Segment Start: RECORDED INFORMATION

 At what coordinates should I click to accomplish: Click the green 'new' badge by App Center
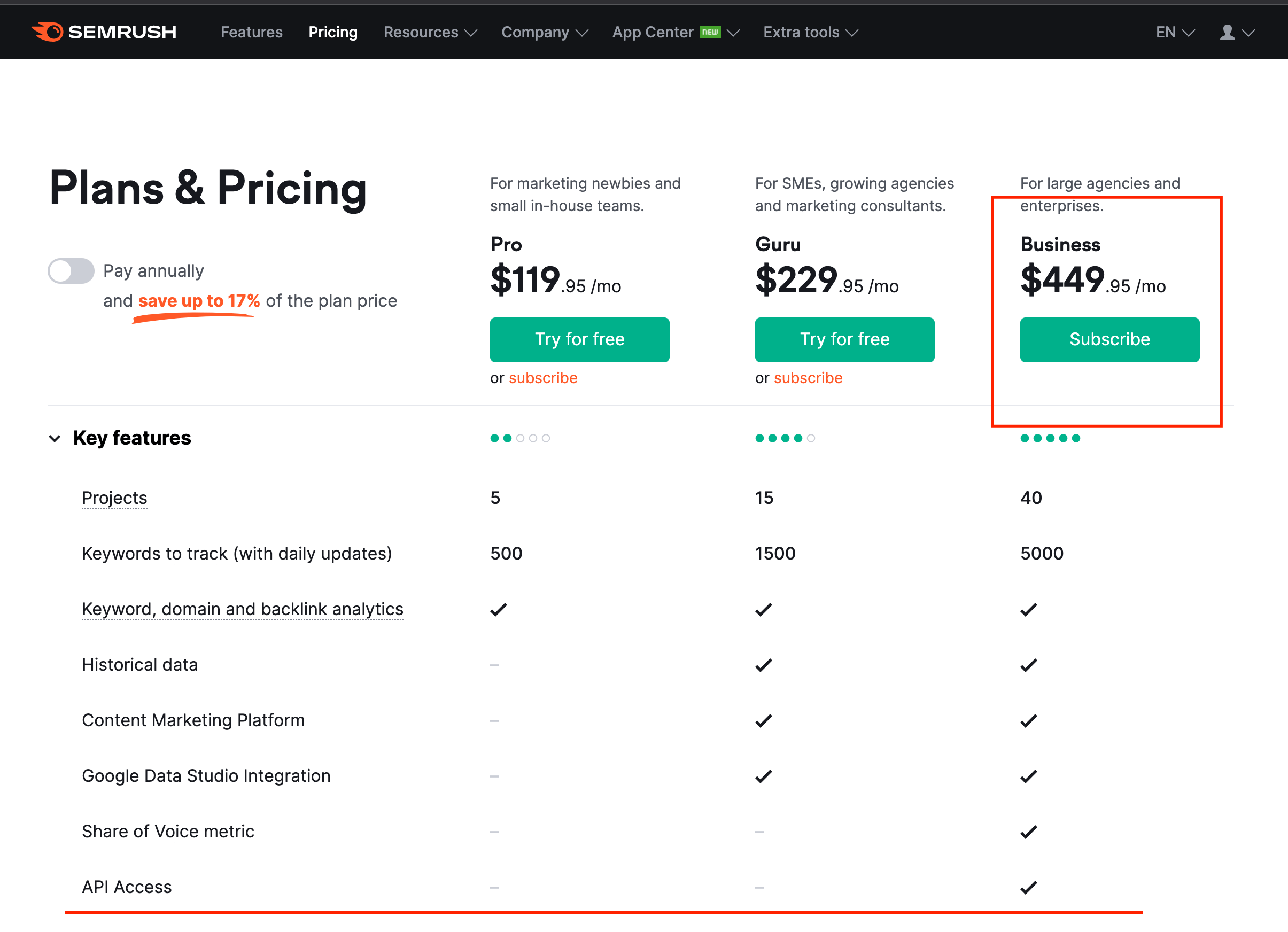pyautogui.click(x=710, y=32)
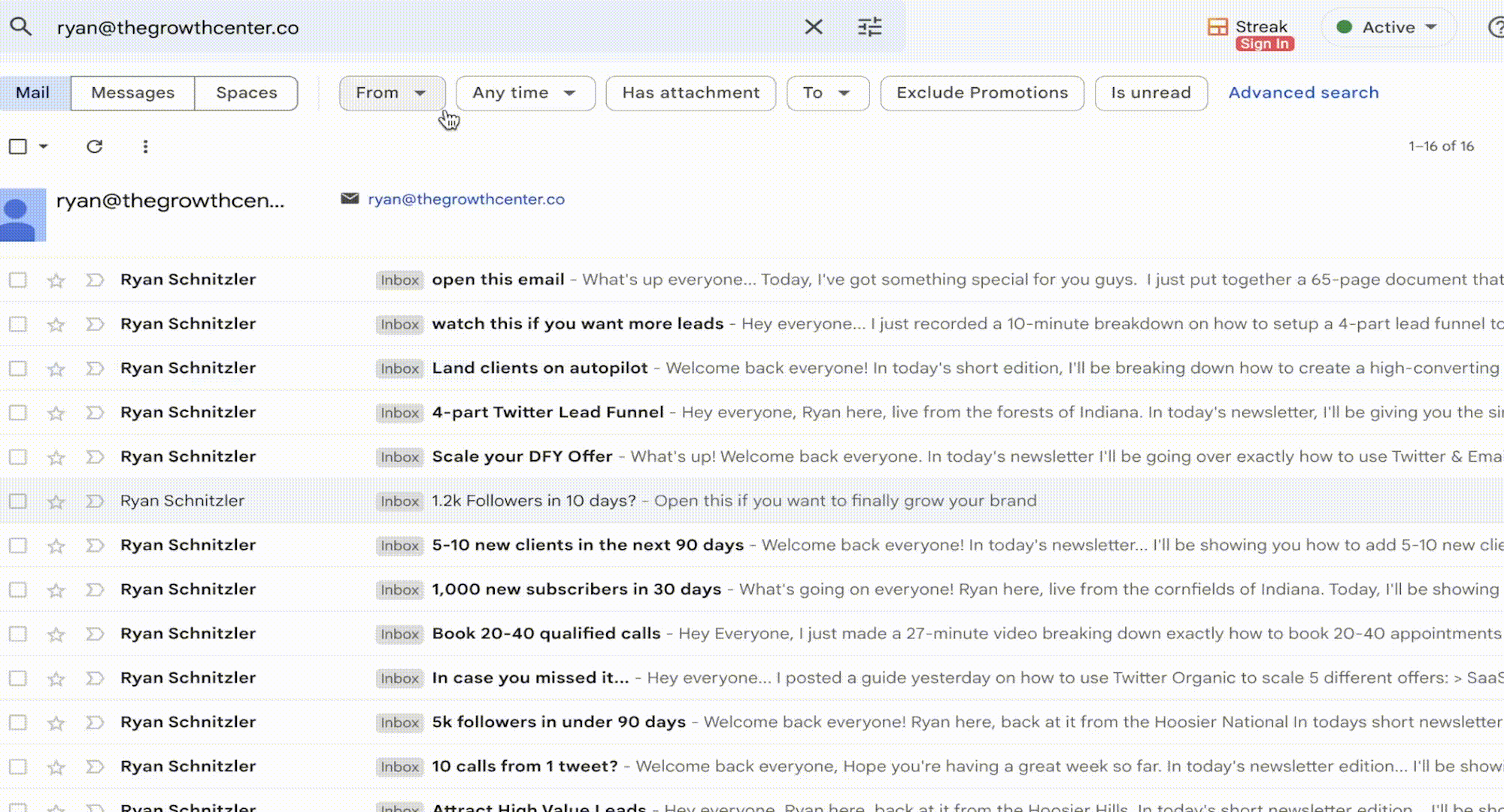Click the search magnifier icon
This screenshot has height=812, width=1504.
coord(20,27)
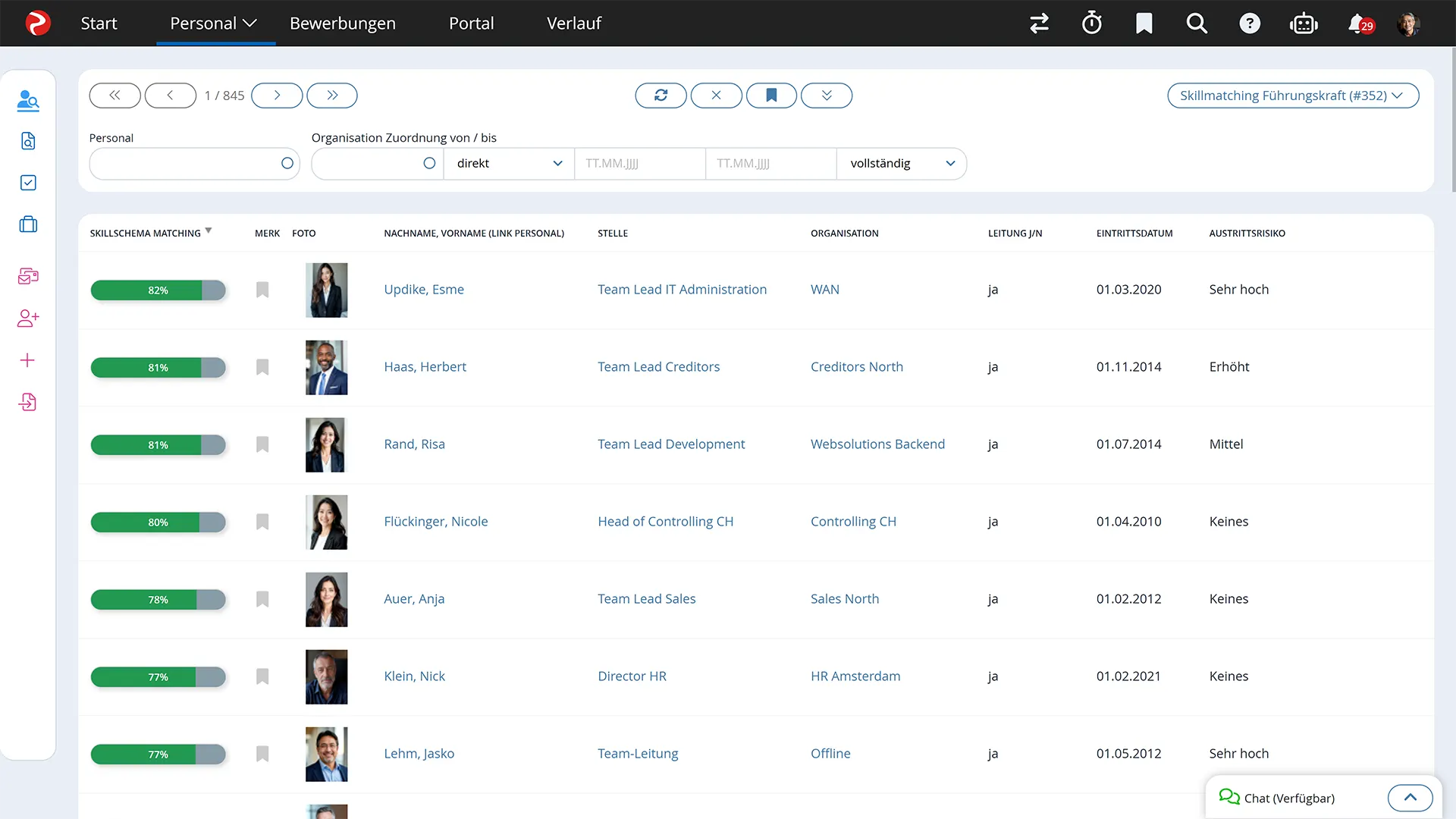Open global search with magnifier icon
This screenshot has height=819, width=1456.
click(x=1196, y=23)
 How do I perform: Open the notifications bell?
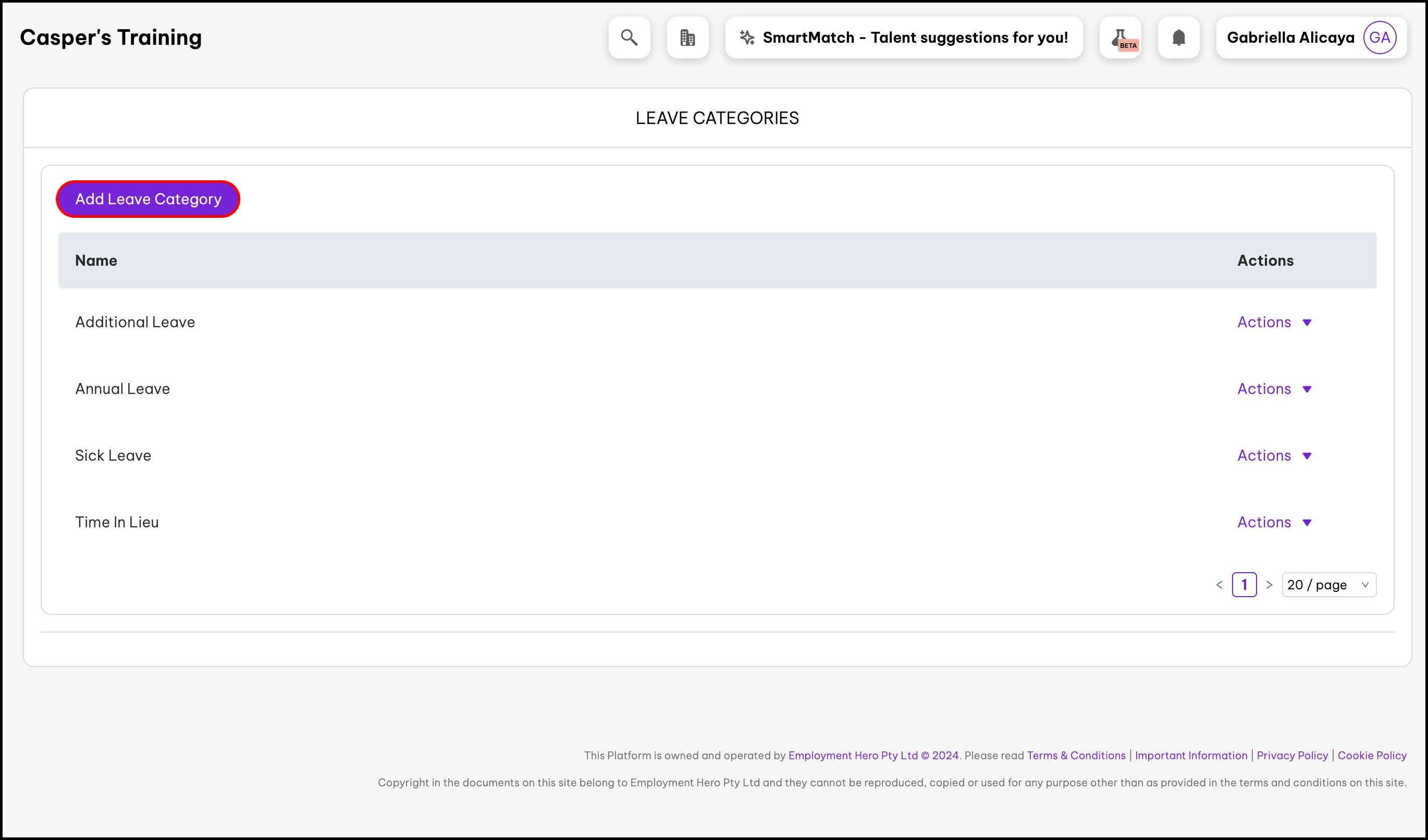pyautogui.click(x=1179, y=38)
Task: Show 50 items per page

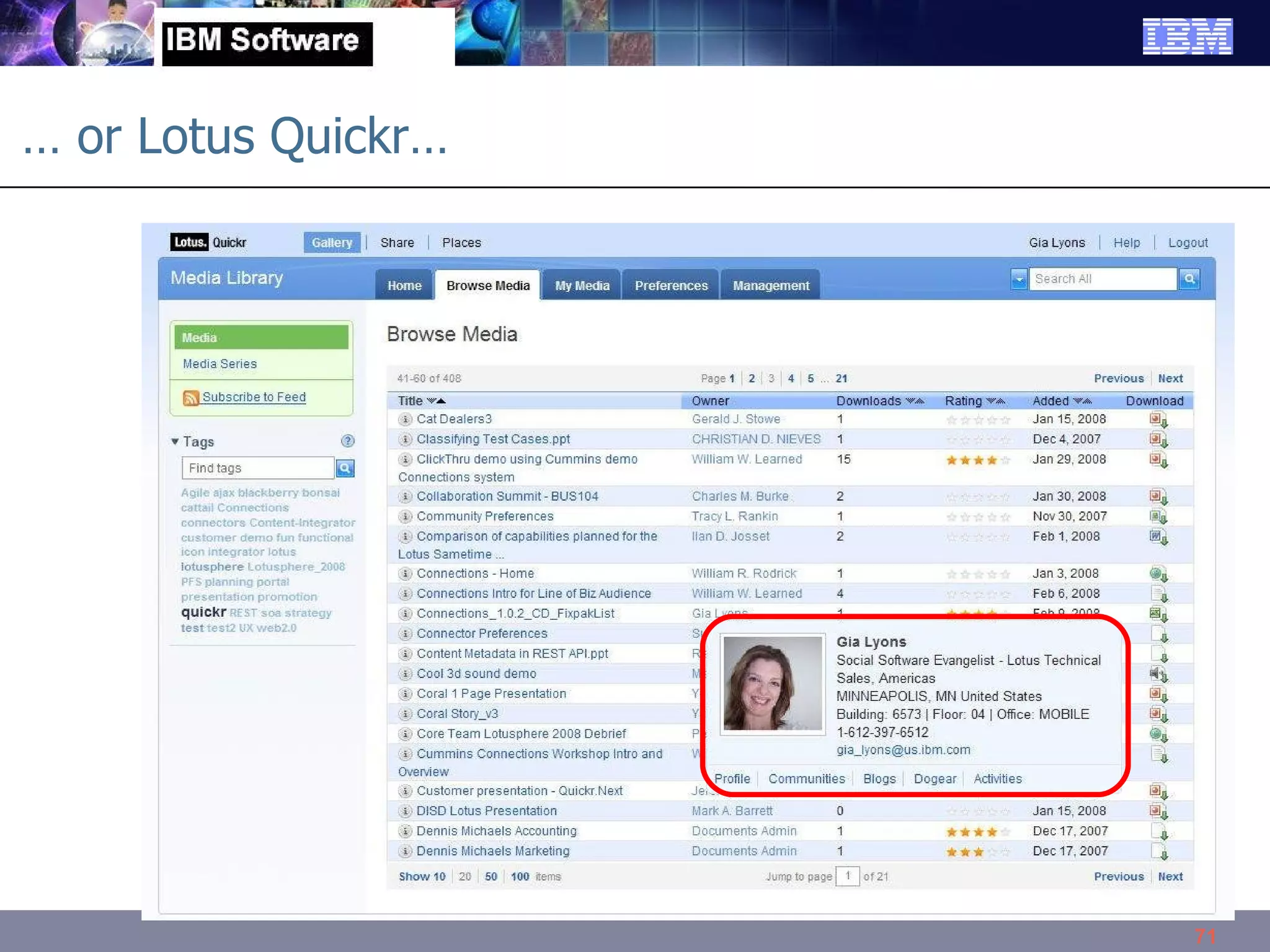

Segment End: RECORDED INFORMATION

**REQUIRED ACTION:**
An exact copy of every line above is needed, without the images.

**ANSWER SECTION:**
 At what coordinates should I click to accomplish: Click the green 'new' badge by App Center
pyautogui.click(x=710, y=32)
Click the search magnifier icon
This screenshot has height=812, width=1504.
coord(20,27)
Open global search with magnifier icon
This screenshot has height=819, width=1456.
click(x=1196, y=23)
 How do I perform: Open the notifications bell?
pyautogui.click(x=1179, y=38)
Task: Show 50 items per page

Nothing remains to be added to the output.